There was evidence in this case which corroborated in some material respects the dying declaration of the unfortunate victim. An examination of her person showed that an instrumental abortion had been performed upon her in just the manner stated by her. It was also proven that she had left her home to go to Harrisburg in company with Heffelfinger, who arranged for the abortion, on the day stated by her; that she left on that occasion in apparent good health and returned several days later in a practically dying condition; that the defendant was a practicing physician in Harrisburg and was Heffelfinger's physician, and that there was no other Dr. Shearer in the City of Harrisburg but him.
The statements made by the girl in her dying declaration being thus corroborated in some material particulars, the proviso in the act of assembly was complied *Page 361 
with, and the jury having thus tested the truth of her declaration in material respects had a right to pass upon the truth of the remaining portions of the declaration and convict the defendant if they believed her.
To add to the provisions of the act and require corroboration as to both the act and the actor, — the deed and the doer, — thus in effect insisting on corroboration upon all material points, is to write into the act what is not there and to ordain judge-made law, always to be avoided.
It is true that in Com. v. Keene, 7 Pa. Super. 293,302, this court said: "It [the corroborating evidence] should not merely tend to prove that an offense has been committed but should also tend to identify the defendant as the criminal or to show his connection with the offense." But that was not the point actually involved in that case.
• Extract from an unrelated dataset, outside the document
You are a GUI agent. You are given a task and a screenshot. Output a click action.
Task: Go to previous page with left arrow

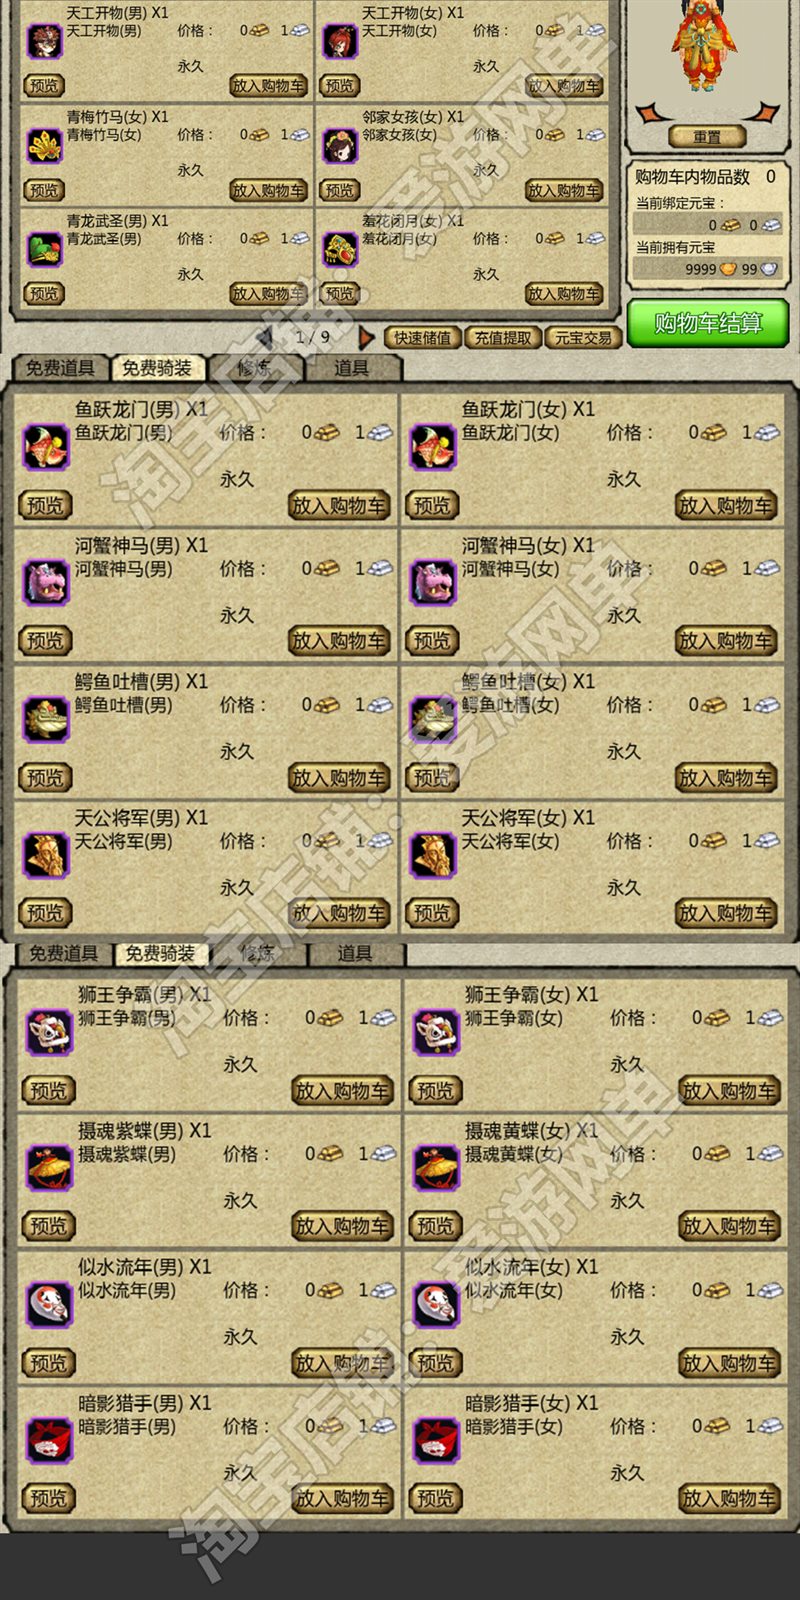tap(264, 337)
The defendant there had admittedly treated the girl; the question was whether a criminal abortion had been committed. But this court also said in that case, what is unquestionably the law: "The statute does not require that every detail of the ante mortem statement shall be established by independent proof or that the evidence shall be sufficient to convict without the aid of the statement. The evidence in corroboration should relate to some portion of the testimony which is material to the issue, but need not extend to every material fact," p. 302. If corroboration is required as to both the abortion and the person who committed it, it is required as to all material particulars for there are no material facts beyond these.
In Cox v. Com., 125 Pa. 94, an abortion case decided before the Act of 1895, but which involved the corroboration of an accomplice, the court below was asked to charge the jury as follows: "Corroborating evidence must not only be as to the commission of the offense by somebody, but must also be a corroboration of the fact that Dr. Cox committed it." The court answered the point: "I cannot affirm this point, but say to you that *Page 362 
there must be a corroboration of the testimony of the witness Evans in a material part" (p. 100), and the Supreme Court affirmed, saying that "the learned judge went beyond the law, in favor of the defendant" (p. 103).
The majority opinion writes into the Act of 1895 what is not there and requires what it is not possible for the Commonwealth to produce in most of such prosecutions.
The result in this case is so anomalous — the doctor who actually performed the abortion is discharged while the man who employed him to do it stands convicted — that I feel we should disregard previous dicta and go back to the language of the statute itself and not add provisions, which would render it practically of little use in prosecutions for abortion.
I would affirm the judgment.
President Judge ORLADY authorizes me to say that he concurs in this opinion.